┏━━

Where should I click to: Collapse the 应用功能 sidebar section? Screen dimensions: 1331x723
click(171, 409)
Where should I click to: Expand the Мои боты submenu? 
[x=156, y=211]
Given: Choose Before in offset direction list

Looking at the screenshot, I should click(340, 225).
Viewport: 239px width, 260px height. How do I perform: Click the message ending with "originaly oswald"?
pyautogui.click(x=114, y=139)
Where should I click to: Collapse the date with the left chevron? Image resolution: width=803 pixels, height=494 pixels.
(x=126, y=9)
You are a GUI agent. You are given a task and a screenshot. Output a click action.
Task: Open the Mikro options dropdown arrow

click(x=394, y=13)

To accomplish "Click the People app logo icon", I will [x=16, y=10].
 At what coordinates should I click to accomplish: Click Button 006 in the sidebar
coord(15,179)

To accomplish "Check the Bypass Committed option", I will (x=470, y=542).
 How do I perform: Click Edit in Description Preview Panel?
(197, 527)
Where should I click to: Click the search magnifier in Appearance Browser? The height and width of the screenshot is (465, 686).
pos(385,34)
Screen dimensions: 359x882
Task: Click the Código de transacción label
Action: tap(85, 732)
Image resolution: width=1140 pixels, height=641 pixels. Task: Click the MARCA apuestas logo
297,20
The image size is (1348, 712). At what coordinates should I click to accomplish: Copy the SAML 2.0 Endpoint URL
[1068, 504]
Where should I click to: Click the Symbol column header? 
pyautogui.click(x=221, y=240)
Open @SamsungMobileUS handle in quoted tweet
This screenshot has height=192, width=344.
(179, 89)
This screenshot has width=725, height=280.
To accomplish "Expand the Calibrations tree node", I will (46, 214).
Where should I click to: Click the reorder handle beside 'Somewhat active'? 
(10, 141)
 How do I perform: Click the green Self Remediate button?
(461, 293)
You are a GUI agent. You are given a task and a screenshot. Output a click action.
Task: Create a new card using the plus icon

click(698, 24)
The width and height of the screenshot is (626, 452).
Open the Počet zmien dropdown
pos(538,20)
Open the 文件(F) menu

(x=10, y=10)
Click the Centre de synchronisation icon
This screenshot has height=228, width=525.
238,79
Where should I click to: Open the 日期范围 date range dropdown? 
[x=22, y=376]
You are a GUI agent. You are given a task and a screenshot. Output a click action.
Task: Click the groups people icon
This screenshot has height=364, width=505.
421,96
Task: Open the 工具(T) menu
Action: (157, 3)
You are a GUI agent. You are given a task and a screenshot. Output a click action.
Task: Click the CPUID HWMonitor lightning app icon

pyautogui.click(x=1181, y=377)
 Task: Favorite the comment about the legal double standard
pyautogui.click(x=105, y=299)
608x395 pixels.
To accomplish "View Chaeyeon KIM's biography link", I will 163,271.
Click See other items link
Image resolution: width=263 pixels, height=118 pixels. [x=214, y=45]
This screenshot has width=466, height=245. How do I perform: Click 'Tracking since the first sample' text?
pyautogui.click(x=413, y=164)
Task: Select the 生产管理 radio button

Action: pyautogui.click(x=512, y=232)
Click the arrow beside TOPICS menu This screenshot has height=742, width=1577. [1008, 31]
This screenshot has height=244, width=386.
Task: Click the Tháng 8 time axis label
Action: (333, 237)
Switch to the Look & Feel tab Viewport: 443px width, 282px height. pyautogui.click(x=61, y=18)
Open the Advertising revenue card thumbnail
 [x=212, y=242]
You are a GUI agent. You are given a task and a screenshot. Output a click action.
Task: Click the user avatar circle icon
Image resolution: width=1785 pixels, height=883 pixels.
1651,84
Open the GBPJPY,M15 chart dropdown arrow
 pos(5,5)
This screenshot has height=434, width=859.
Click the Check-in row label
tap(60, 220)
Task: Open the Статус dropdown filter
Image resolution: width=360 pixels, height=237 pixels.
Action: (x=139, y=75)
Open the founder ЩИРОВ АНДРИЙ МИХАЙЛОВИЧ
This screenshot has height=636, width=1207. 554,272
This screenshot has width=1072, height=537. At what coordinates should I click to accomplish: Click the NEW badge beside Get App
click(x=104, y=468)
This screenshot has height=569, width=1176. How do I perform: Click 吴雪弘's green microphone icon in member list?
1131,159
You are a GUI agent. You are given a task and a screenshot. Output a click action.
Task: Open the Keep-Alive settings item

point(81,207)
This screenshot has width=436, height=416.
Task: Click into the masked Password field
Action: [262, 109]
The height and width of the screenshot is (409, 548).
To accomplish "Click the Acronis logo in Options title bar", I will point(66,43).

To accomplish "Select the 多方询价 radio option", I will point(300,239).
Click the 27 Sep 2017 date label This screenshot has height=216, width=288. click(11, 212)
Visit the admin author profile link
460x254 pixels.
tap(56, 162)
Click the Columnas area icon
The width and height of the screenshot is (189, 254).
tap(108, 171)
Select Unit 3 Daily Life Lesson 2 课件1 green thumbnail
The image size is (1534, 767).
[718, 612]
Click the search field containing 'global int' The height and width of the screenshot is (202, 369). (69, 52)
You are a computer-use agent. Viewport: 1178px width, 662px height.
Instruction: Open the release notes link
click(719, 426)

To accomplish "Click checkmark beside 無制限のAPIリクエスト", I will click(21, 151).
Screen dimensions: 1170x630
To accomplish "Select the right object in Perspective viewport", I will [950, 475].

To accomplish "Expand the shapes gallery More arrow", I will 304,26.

┗━━

_WORK INSTRUCTIONS_.
Every entry should be given again exactly as written.

_OUTPUT OF THE TASK_.
Where should I click to: Collapse the 应用功能 sidebar section? Screen dimensions: 1331x723
click(171, 409)
Where should I click to: Expand the Мои боты submenu? 
[x=156, y=211]
Given: Choose Before in offset direction list

Looking at the screenshot, I should click(340, 225).
Viewport: 239px width, 260px height. How do I perform: Click the message ending with "originaly oswald"?
pyautogui.click(x=114, y=139)
Where should I click to: Collapse the date with the left chevron? Image resolution: width=803 pixels, height=494 pixels.
(x=126, y=9)
You are a GUI agent. You are given a task and a screenshot. Output a click action.
Task: Open the Mikro options dropdown arrow

click(x=394, y=13)

To accomplish "Click the People app logo icon", I will [x=16, y=10].
 At what coordinates should I click to accomplish: Click Button 006 in the sidebar
coord(15,179)

To accomplish "Check the Bypass Committed option", I will (x=470, y=542).
 How do I perform: Click Edit in Description Preview Panel?
(197, 527)
Where should I click to: Click the search magnifier in Appearance Browser? The height and width of the screenshot is (465, 686).
pos(385,34)
Screen dimensions: 359x882
Task: Click the Código de transacción label
Action: tap(85, 732)
Image resolution: width=1140 pixels, height=641 pixels. Task: Click the MARCA apuestas logo
297,20
The image size is (1348, 712). At what coordinates should I click to accomplish: Copy the SAML 2.0 Endpoint URL
[1068, 504]
Where should I click to: Click the Symbol column header? 
pyautogui.click(x=221, y=240)
Open @SamsungMobileUS handle in quoted tweet
This screenshot has height=192, width=344.
(179, 89)
This screenshot has width=725, height=280.
To accomplish "Expand the Calibrations tree node", I will (46, 214).
Where should I click to: Click the reorder handle beside 'Somewhat active'? 
(10, 141)
 How do I perform: Click the green Self Remediate button?
(461, 293)
You are a GUI agent. You are given a task and a screenshot. Output a click action.
Task: Create a new card using the plus icon

click(698, 24)
The width and height of the screenshot is (626, 452).
Open the Počet zmien dropdown
pos(538,20)
Open the 文件(F) menu

(x=10, y=10)
Click the Centre de synchronisation icon
This screenshot has height=228, width=525.
238,79
Where should I click to: Open the 日期范围 date range dropdown? 
[x=22, y=376]
You are a GUI agent. You are given a task and a screenshot. Output a click action.
Task: Click the groups people icon
This screenshot has height=364, width=505.
421,96
Task: Open the 工具(T) menu
Action: (157, 3)
You are a GUI agent. You are given a task and a screenshot. Output a click action.
Task: Click the CPUID HWMonitor lightning app icon

pyautogui.click(x=1181, y=377)
 Task: Favorite the comment about the legal double standard
pyautogui.click(x=105, y=299)
608x395 pixels.
To accomplish "View Chaeyeon KIM's biography link", I will 163,271.
Click See other items link
Image resolution: width=263 pixels, height=118 pixels. [x=214, y=45]
This screenshot has width=466, height=245. How do I perform: Click 'Tracking since the first sample' text?
pyautogui.click(x=413, y=164)
Task: Select the 生产管理 radio button

Action: pyautogui.click(x=512, y=232)
Click the arrow beside TOPICS menu This screenshot has height=742, width=1577. [1008, 31]
This screenshot has height=244, width=386.
Task: Click the Tháng 8 time axis label
Action: (333, 237)
Switch to the Look & Feel tab Viewport: 443px width, 282px height. pyautogui.click(x=61, y=18)
Open the Advertising revenue card thumbnail
 [x=212, y=242]
You are a GUI agent. You are given a task and a screenshot. Output a click action.
Task: Click the user avatar circle icon
Image resolution: width=1785 pixels, height=883 pixels.
1651,84
Open the GBPJPY,M15 chart dropdown arrow
 pos(5,5)
This screenshot has height=434, width=859.
Click the Check-in row label
tap(60, 220)
Task: Open the Статус dropdown filter
Image resolution: width=360 pixels, height=237 pixels.
Action: (x=139, y=75)
Open the founder ЩИРОВ АНДРИЙ МИХАЙЛОВИЧ
This screenshot has height=636, width=1207. 554,272
This screenshot has width=1072, height=537. At what coordinates should I click to accomplish: Click the NEW badge beside Get App
click(x=104, y=468)
This screenshot has height=569, width=1176. How do I perform: Click 吴雪弘's green microphone icon in member list?
1131,159
You are a GUI agent. You are given a task and a screenshot. Output a click action.
Task: Open the Keep-Alive settings item

point(81,207)
This screenshot has width=436, height=416.
Task: Click into the masked Password field
Action: [262, 109]
The height and width of the screenshot is (409, 548).
To accomplish "Click the Acronis logo in Options title bar", I will point(66,43).

To accomplish "Select the 多方询价 radio option", I will point(300,239).
Click the 27 Sep 2017 date label This screenshot has height=216, width=288. click(11, 212)
Visit the admin author profile link
460x254 pixels.
tap(56, 162)
Click the Columnas area icon
The width and height of the screenshot is (189, 254).
tap(108, 171)
Select Unit 3 Daily Life Lesson 2 课件1 green thumbnail
The image size is (1534, 767).
[718, 612]
Click the search field containing 'global int' The height and width of the screenshot is (202, 369). (69, 52)
You are a computer-use agent. Viewport: 1178px width, 662px height.
Instruction: Open the release notes link
click(719, 426)

To accomplish "Click checkmark beside 無制限のAPIリクエスト", I will click(21, 151).
Screen dimensions: 1170x630
To accomplish "Select the right object in Perspective viewport", I will [950, 475].

To accomplish "Expand the shapes gallery More arrow", I will 304,26.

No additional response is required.